**AIM OF THE TASK:** Retype the lines below word for word, starting with the line that contains "Given: Expand the 6 more categories dropdown" and running through the last line, inclusive. Leave out the pictures.

**MATERIAL FOR THIS TASK:**
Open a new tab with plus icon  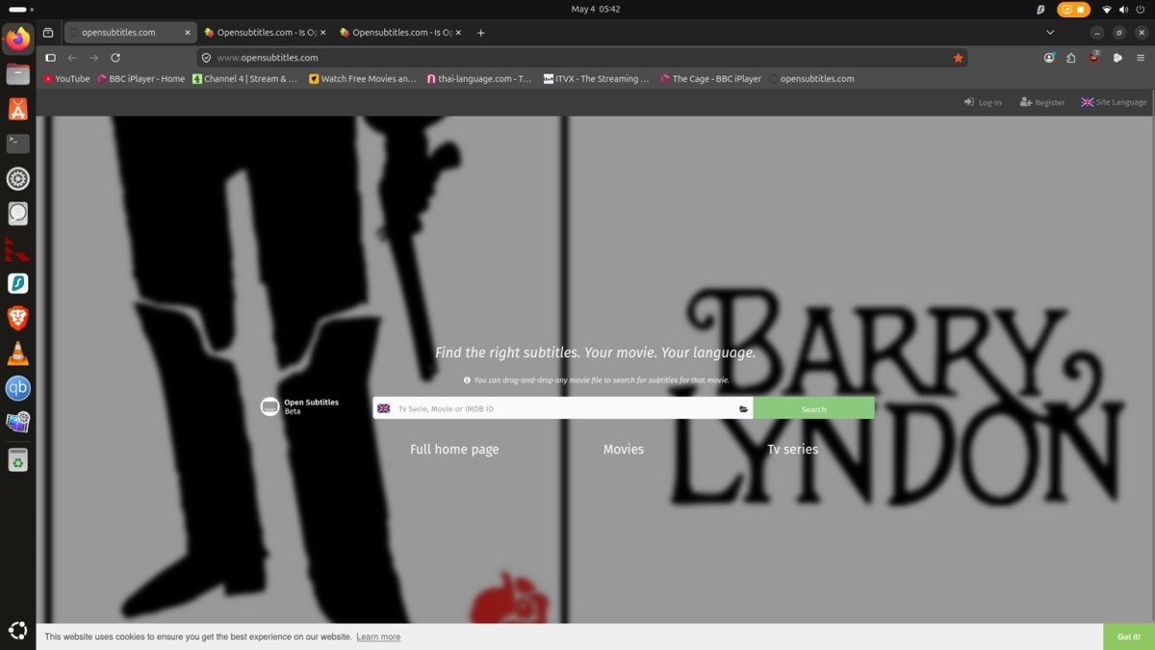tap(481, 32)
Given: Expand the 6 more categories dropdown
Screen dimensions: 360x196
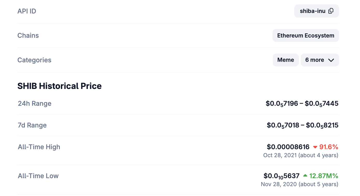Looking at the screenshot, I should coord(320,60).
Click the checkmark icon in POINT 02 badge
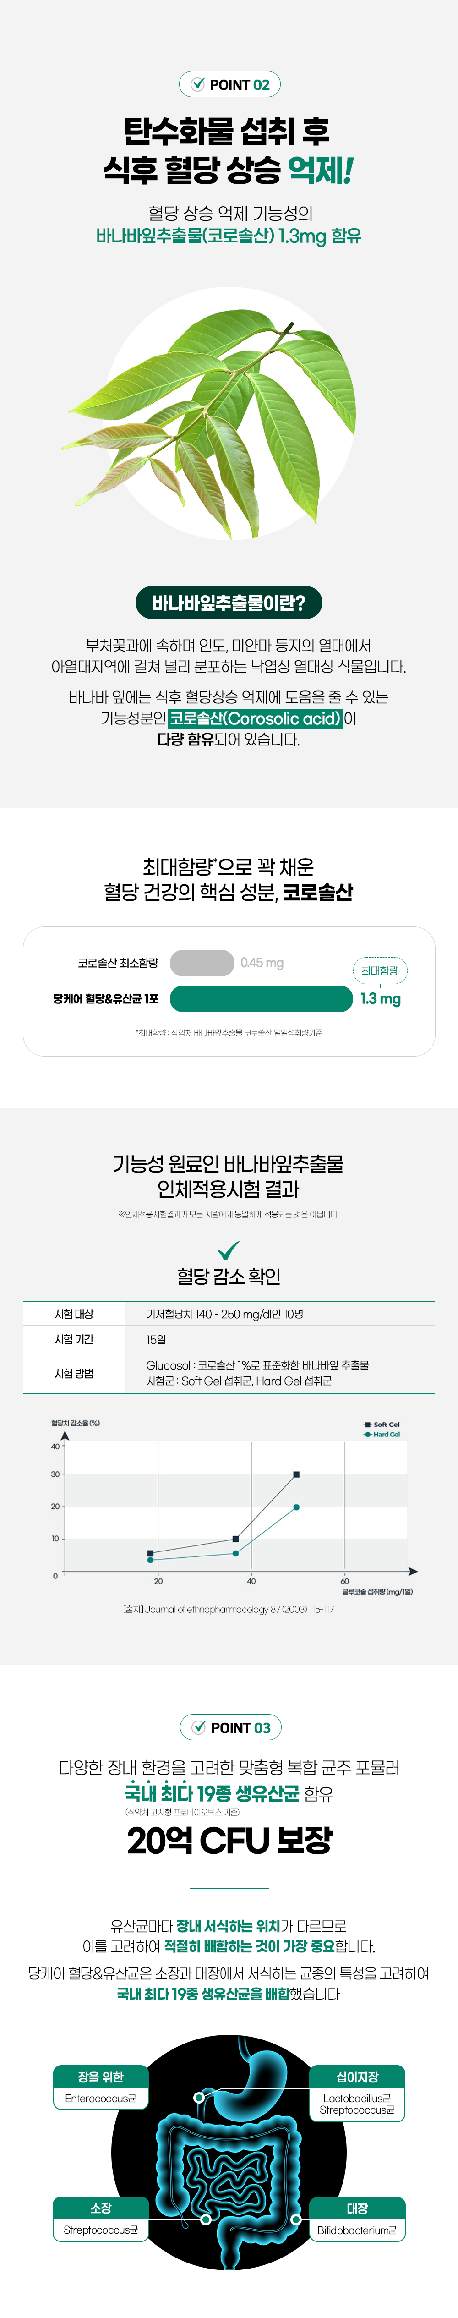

**SOLUTION TO THIS PROBLEM:**
Given: Expand the 6 more categories dropdown
Screen dimensions: 360x196
Looking at the screenshot, I should coord(320,60).
Click the checkmark icon in POINT 02 badge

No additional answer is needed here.